**** Input for this task
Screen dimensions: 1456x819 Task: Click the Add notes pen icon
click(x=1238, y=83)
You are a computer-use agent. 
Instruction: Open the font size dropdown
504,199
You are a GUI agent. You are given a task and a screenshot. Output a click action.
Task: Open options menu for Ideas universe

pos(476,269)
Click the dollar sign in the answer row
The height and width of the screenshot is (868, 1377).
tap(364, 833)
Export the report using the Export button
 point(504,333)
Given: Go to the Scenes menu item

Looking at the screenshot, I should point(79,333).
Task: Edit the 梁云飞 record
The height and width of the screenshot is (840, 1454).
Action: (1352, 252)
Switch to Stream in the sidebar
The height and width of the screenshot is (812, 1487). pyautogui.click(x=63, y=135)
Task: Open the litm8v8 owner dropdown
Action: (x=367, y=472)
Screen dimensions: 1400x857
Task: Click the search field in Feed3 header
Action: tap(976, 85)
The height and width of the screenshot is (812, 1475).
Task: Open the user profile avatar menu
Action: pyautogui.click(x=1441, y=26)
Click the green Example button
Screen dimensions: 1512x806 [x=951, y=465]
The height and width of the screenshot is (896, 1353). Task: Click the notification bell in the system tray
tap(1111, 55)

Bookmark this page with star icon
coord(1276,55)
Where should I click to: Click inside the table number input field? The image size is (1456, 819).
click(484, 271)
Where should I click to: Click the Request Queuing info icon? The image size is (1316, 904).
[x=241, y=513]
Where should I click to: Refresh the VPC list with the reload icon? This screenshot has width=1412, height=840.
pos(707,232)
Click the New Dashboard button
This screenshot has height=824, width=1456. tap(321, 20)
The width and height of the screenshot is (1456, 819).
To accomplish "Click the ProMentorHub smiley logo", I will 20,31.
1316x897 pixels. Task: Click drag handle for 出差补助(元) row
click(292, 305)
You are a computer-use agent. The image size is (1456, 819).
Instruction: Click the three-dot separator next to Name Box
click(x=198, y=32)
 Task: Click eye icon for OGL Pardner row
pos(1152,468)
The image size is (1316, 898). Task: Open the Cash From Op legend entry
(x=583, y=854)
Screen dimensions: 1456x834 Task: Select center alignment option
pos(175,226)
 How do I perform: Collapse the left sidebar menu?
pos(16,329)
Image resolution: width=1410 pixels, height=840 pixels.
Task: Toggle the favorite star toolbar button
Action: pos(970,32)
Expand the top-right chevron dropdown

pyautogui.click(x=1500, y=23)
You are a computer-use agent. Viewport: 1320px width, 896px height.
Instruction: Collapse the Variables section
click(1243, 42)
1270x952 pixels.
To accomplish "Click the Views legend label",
********
### What the task asks
Every line in the entries above that has the word "accomplish" should be identified and copied.

### Exercise result
To accomplish "Click the ProMentorHub smiley logo", I will 20,31.
To accomplish "Click the Views legend label",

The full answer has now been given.